— begin Reading text —

I don’t have a lot of time or a lot
of battery power. By the end of
tomorrow, I hope to reach my 200th blog. Fortunately, this is number 199, so I should be okay, but
I’ll feel better when my goal is reached.
I also don’t have a lot of battery power; I am at about 47%. I’m in a bookstore that offers free
Wi-Fi but after they did, they sealed all the outlets so that no one could plug
in a computer. So I have to work
quickly or find a place with an outlet.
I almost went to see
a movie, but the $12.50 ticket price and the list of things I want to get done
both discouraged me. Perhaps I’ll
see it after I get this blog done.
I’m happy to be here. It’s
a privilege to write. Not everyone
gets this or how powerful it is to do this, to write nearly every day. Today I made a list of things I wanted
to get done and this is the last thing on the list, so I’m feeling pretty
good.

— end Reading text —
— begin Entries supplied —

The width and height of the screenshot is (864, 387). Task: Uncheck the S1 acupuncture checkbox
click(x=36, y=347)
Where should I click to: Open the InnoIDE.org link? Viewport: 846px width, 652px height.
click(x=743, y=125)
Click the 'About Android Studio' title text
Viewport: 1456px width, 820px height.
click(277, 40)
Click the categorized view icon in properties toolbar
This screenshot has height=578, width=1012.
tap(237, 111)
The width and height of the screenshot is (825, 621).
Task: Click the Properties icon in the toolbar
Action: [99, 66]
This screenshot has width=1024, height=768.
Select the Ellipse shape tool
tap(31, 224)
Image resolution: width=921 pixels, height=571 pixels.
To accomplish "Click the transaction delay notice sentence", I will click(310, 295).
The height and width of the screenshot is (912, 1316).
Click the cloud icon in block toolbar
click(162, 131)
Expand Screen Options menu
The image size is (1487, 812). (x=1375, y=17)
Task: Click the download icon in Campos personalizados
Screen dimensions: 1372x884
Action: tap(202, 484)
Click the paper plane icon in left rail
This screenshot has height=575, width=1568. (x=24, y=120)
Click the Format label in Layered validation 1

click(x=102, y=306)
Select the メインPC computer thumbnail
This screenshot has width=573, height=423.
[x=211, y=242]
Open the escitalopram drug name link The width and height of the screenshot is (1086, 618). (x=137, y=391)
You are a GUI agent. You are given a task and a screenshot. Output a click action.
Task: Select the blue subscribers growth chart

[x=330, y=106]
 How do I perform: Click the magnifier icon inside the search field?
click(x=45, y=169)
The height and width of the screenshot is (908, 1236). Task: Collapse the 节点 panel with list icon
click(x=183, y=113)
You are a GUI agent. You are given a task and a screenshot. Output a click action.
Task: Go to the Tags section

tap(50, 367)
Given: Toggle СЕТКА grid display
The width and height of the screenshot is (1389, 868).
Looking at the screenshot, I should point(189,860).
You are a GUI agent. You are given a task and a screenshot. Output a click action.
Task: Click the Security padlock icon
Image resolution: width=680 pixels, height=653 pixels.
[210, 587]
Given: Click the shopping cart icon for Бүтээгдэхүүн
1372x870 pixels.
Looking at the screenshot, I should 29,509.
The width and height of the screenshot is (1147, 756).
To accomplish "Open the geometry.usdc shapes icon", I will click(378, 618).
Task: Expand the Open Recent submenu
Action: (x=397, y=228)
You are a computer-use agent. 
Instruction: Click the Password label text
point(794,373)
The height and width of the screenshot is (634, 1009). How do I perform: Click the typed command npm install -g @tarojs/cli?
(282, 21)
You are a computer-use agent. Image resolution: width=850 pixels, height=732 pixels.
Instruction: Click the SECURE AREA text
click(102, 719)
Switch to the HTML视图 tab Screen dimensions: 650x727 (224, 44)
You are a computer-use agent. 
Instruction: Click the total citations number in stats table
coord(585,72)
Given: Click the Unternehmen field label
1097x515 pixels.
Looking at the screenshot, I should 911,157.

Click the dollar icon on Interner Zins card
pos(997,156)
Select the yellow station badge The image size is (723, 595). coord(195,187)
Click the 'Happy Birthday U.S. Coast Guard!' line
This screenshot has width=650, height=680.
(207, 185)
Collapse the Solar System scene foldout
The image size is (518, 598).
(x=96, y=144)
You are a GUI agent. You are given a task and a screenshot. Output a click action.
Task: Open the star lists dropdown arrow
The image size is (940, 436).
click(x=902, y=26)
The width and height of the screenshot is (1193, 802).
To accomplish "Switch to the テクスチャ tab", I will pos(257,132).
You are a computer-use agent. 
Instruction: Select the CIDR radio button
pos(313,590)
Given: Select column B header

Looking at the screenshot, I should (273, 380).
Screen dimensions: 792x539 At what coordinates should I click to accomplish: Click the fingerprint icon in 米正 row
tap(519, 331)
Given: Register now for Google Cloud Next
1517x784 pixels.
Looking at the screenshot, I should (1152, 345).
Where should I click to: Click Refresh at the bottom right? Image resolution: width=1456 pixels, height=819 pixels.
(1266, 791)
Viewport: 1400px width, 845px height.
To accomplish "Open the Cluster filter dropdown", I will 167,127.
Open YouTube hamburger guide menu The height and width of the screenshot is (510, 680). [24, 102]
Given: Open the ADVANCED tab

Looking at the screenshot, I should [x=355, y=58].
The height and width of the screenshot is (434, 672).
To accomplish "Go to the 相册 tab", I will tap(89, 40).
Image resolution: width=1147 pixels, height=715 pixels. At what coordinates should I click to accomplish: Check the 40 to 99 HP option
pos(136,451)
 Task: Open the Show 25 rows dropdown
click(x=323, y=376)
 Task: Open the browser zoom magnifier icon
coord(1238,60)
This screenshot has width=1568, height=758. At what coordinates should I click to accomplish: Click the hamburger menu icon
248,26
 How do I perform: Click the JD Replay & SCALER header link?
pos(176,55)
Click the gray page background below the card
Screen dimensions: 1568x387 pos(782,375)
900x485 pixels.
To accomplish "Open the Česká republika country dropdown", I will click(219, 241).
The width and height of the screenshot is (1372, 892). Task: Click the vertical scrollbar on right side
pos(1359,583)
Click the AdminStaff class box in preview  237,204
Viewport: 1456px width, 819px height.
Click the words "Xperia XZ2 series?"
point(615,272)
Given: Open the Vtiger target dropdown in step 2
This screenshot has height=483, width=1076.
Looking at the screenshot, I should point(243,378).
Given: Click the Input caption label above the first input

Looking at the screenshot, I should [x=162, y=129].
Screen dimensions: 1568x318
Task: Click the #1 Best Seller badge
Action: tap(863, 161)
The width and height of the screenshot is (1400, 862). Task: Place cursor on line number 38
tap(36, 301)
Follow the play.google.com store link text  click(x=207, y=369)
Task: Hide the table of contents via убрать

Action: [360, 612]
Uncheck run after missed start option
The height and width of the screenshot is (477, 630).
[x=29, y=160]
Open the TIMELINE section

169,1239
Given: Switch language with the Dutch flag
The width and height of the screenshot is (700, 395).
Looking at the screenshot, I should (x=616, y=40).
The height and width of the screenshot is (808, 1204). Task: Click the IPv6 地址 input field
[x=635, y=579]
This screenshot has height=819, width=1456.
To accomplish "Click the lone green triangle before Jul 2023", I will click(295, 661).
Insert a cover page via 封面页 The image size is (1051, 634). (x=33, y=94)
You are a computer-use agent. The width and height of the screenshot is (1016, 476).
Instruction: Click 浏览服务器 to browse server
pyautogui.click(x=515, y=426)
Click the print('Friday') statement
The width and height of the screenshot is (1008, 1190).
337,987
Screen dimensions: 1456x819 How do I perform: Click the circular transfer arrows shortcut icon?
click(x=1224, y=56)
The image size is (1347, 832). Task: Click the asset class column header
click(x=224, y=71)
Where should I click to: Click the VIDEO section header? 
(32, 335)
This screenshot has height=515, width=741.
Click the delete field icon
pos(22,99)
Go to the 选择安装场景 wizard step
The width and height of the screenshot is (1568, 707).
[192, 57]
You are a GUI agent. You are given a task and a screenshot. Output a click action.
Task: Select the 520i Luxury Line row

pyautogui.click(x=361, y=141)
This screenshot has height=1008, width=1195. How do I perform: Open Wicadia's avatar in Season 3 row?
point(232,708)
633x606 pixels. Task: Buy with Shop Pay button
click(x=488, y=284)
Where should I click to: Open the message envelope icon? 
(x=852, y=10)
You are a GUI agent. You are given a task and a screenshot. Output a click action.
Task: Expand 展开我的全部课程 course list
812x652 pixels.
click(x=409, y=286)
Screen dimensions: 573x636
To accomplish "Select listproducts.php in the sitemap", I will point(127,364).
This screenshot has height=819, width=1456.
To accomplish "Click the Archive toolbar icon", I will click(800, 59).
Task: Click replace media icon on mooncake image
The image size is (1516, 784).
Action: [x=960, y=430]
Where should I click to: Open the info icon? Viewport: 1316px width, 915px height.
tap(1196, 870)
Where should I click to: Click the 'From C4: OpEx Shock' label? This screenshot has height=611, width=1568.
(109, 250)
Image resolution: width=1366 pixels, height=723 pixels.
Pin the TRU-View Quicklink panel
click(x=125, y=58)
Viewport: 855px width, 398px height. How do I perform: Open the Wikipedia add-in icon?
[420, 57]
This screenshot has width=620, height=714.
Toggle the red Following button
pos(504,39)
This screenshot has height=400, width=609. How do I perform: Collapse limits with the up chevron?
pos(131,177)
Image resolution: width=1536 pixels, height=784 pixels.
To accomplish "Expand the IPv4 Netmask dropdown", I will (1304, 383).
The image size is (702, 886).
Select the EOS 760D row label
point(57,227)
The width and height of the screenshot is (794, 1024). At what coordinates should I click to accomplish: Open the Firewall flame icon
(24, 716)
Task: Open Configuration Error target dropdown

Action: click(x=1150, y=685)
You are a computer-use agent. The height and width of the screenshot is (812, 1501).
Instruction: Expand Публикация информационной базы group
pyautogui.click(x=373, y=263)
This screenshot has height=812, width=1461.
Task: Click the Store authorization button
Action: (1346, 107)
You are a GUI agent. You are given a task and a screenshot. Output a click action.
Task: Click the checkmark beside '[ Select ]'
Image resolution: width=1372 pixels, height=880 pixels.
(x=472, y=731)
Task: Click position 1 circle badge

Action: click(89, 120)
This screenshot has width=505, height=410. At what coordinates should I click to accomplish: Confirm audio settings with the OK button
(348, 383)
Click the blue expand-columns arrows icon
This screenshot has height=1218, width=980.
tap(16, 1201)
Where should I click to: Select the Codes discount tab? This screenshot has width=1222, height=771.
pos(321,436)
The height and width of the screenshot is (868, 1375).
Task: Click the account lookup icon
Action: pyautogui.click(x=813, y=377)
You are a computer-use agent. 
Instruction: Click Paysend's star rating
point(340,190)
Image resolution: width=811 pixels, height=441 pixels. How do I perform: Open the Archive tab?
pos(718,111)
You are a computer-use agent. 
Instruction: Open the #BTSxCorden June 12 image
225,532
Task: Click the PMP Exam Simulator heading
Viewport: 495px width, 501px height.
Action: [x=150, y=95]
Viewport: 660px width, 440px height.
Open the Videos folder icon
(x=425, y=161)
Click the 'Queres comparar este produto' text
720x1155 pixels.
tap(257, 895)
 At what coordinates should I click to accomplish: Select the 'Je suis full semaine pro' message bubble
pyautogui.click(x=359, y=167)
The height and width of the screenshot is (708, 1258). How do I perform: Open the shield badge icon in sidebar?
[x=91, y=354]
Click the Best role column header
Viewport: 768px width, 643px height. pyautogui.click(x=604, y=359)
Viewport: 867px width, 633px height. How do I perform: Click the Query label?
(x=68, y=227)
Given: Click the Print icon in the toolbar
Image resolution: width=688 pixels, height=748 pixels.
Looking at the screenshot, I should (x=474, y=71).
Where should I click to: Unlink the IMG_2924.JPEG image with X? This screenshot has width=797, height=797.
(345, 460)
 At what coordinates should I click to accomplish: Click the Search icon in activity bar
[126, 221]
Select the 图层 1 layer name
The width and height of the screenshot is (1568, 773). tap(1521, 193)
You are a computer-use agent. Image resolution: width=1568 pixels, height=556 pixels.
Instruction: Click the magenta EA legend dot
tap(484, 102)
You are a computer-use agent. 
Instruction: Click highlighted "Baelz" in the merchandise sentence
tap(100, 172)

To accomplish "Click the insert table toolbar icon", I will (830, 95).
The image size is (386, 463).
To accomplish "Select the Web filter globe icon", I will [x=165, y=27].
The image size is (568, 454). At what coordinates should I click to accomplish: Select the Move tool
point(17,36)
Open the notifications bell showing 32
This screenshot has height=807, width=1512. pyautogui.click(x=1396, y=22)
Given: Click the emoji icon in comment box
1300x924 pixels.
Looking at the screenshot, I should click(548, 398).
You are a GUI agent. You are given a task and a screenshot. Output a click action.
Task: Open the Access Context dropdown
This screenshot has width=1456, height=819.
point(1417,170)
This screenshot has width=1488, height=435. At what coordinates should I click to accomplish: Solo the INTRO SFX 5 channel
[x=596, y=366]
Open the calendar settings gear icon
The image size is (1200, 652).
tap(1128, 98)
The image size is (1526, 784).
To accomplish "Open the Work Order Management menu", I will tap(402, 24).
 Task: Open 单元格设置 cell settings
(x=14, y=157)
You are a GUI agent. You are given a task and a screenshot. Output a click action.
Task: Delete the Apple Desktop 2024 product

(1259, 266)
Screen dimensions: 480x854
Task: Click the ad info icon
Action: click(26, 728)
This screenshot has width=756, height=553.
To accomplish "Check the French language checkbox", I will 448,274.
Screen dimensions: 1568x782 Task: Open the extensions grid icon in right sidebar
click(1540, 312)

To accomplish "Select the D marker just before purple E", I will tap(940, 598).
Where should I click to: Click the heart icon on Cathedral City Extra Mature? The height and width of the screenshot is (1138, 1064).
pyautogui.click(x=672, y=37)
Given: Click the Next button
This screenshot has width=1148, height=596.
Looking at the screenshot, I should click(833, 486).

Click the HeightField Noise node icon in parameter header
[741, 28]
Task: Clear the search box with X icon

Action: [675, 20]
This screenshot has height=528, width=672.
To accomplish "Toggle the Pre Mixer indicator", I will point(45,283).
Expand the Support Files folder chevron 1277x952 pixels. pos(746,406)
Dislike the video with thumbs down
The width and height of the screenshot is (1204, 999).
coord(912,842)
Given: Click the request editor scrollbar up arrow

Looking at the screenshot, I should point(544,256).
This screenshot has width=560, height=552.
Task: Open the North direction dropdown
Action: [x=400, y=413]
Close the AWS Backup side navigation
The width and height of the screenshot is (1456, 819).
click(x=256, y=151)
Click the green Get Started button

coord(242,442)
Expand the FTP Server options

— end Entries supplied —

Task list:
A: According to the blog post, what was the writer's battery level while writing?
B: Reproduce the part of the blog post that opens with the words containing "I don’t have" and closes with "this blog done.".
C: Carry on the blog post about nearing a 200th entry, starting after its final sentence.

Answer list:
A: About 47%.

B:
I don’t have a lot of time or a lot
of battery power. By the end of
tomorrow, I hope to reach my 200th blog. Fortunately, this is number 199, so I should be okay, but
I’ll feel better when my goal is reached.
I also don’t have a lot of battery power; I am at about 47%. I’m in a bookstore that offers free
Wi-Fi but after they did, they sealed all the outlets so that no one could plug
in a computer. So I have to work
quickly or find a place with an outlet.
I almost went to see
a movie, but the $12.50 ticket price and the list of things I want to get done
both discouraged me. Perhaps I’ll
see it after I get this blog done.

C:
The funny thing is
I still face the same struggle almost every time.
·
I still don’t know what to write about.
·
I still feel the urge to give this up.
·
I still feel embarrassed and frustrated, as if the
writer’s block were my fault.
·
I still wonder if this is doing any good at all.
·
I still wonder if I’m creating additional and unneeded
pressure for myself.
·
I still wonder if this will ever get easier.
Still, I keep
writing. I keep going. It’s all I know to do sometimes. Keep going. Keep writing.
The battery is now
at 42%.
Despite
everything, despite the struggle, I feel grateful to be in this battle. Maybe no one but God notices, but when
I sit down to do my work, something sacred happens. Something holy happens. I don’t mean to overstate my case or over blow its
importance. I’m probably not
changing the world when I write, but I’m changing my world. That’s all I can do. If my writing gets noticed and hundreds
or thousands or millions are encouraged by it, then my world will have gotten
bigger. But for now, all I’m
responsible for is getting this done.
I can’t be responsible for the results.
So here I sit,
still trying to find my message. I
wonder if I will end up erasing most of or all of this and starting again.
40%.
One of the
frustrating things about creativity is that it may be one of the few things
that doesn’t get easier with practice.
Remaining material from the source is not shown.